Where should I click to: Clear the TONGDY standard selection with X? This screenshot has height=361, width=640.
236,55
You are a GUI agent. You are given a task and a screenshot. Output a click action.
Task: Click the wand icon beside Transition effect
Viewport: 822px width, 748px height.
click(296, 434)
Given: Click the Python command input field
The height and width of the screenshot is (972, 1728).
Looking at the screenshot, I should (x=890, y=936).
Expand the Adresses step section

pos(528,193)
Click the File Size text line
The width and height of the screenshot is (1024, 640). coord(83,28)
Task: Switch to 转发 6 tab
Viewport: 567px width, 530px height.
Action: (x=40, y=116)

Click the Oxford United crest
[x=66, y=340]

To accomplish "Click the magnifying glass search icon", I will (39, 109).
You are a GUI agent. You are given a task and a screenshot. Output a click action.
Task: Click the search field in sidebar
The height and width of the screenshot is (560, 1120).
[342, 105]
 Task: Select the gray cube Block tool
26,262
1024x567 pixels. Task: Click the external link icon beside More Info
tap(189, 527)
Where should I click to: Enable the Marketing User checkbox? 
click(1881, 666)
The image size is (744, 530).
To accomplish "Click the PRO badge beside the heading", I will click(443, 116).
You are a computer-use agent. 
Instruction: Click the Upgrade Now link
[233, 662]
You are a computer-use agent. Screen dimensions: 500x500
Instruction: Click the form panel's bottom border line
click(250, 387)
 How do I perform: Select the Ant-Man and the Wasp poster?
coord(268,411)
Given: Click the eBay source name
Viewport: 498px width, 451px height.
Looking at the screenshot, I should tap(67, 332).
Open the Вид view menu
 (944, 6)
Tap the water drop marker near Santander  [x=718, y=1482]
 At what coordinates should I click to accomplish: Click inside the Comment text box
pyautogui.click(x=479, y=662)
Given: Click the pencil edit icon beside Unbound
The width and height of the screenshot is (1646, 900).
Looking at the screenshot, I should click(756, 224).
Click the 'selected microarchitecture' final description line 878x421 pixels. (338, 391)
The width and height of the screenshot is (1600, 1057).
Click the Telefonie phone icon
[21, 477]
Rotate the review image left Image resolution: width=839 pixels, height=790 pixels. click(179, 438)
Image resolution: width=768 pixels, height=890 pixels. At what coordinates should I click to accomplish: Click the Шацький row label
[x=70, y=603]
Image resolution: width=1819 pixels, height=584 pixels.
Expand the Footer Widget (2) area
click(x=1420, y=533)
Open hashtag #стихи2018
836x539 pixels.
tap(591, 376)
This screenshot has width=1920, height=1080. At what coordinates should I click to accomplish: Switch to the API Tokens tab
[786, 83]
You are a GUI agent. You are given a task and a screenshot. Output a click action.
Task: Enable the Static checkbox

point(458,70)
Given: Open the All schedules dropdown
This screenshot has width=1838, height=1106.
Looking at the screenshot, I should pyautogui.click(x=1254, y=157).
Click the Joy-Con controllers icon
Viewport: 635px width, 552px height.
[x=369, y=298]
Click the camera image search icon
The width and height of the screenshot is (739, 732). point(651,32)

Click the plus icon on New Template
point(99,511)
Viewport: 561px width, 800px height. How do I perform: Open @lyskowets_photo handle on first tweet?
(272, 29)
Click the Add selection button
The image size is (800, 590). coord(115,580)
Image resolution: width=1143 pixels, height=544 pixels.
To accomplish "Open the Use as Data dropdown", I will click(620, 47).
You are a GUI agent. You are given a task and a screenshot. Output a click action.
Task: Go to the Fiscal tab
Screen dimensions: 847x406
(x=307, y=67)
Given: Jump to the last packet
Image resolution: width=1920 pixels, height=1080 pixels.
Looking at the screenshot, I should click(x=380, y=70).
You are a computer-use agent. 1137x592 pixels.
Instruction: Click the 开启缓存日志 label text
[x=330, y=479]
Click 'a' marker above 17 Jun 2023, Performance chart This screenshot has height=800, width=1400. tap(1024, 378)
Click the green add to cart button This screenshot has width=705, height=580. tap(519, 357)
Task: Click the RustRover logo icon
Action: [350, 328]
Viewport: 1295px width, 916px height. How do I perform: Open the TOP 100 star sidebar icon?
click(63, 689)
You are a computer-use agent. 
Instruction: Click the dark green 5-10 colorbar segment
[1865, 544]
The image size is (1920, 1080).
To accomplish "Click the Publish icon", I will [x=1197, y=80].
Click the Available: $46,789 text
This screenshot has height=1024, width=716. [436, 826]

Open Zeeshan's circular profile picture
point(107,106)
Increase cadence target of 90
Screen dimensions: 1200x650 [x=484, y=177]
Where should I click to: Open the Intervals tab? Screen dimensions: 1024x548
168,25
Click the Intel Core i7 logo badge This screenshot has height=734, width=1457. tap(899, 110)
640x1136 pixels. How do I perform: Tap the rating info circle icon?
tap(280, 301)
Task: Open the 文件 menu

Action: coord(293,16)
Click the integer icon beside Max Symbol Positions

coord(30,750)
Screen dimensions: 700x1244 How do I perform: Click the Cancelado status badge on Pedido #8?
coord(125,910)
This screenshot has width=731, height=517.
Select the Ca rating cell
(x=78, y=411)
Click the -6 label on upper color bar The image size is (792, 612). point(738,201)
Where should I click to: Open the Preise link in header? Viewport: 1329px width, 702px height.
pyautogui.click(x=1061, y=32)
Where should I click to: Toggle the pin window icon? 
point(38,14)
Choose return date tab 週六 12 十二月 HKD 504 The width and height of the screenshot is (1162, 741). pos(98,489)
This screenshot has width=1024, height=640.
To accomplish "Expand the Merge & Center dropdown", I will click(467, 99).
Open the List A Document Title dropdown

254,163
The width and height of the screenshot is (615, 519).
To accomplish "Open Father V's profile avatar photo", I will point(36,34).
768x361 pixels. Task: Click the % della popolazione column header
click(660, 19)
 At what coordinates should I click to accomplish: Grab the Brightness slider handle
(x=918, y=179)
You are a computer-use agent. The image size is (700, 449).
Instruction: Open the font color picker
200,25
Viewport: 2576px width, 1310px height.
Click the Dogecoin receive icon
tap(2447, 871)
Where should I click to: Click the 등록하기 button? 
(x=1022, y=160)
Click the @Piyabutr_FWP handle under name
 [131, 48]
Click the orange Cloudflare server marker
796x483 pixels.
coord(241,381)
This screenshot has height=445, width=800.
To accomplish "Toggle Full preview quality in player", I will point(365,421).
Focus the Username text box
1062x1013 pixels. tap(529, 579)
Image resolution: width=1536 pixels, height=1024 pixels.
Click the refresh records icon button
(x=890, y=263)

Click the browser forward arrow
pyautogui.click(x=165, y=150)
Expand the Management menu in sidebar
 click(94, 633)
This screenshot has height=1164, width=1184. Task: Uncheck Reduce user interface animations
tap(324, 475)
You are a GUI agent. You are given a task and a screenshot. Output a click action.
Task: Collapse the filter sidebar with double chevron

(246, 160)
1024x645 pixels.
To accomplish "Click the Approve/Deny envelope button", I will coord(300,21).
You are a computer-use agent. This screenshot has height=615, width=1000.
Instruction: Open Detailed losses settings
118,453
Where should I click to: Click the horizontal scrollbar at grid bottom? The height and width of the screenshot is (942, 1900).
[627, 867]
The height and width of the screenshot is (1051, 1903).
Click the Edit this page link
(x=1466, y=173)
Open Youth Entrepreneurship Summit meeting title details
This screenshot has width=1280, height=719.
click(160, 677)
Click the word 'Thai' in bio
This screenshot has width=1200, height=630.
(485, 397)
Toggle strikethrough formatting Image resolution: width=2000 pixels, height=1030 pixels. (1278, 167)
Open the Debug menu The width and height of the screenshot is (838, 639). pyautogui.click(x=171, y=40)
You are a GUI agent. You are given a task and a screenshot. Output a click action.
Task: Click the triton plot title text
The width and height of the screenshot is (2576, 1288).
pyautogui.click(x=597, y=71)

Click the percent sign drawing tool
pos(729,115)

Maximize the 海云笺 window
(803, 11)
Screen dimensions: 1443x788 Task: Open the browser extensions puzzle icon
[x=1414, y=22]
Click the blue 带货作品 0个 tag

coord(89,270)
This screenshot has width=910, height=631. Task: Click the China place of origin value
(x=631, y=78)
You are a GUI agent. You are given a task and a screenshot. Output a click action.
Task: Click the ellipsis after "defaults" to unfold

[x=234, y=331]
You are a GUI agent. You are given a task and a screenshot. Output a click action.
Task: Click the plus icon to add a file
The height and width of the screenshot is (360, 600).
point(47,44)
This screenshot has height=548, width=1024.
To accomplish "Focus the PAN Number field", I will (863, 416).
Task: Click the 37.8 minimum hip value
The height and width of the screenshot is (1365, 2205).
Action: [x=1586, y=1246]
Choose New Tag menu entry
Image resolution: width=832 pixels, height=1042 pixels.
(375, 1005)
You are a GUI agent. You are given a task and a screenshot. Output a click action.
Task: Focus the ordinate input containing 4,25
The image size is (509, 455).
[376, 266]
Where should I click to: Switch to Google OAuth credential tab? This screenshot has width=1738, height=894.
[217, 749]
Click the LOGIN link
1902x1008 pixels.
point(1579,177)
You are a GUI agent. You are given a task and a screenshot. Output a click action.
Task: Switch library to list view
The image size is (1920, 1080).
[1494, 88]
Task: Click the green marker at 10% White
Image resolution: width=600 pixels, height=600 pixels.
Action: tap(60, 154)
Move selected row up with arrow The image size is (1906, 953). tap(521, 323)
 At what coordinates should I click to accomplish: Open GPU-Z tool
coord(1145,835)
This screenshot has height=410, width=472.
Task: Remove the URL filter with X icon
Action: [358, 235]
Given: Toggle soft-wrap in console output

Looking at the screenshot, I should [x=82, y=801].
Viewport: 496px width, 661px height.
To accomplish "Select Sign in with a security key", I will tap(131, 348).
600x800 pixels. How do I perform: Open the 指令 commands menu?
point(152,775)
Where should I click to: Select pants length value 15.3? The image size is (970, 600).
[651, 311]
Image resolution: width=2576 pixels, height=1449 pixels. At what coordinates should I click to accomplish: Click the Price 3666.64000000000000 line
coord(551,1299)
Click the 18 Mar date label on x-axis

# # # # #

» **Directions for this task**: Copy out, word for word, the lines starting with the line containing "Where should I click to: Open the Preise" and going on through the line containing "will click(467, 99).".

» **Full answer**:
Where should I click to: Open the Preise link in header? Viewport: 1329px width, 702px height.
pyautogui.click(x=1061, y=32)
Where should I click to: Toggle the pin window icon? 
point(38,14)
Choose return date tab 週六 12 十二月 HKD 504 The width and height of the screenshot is (1162, 741). pos(98,489)
This screenshot has width=1024, height=640.
To accomplish "Expand the Merge & Center dropdown", I will click(467, 99).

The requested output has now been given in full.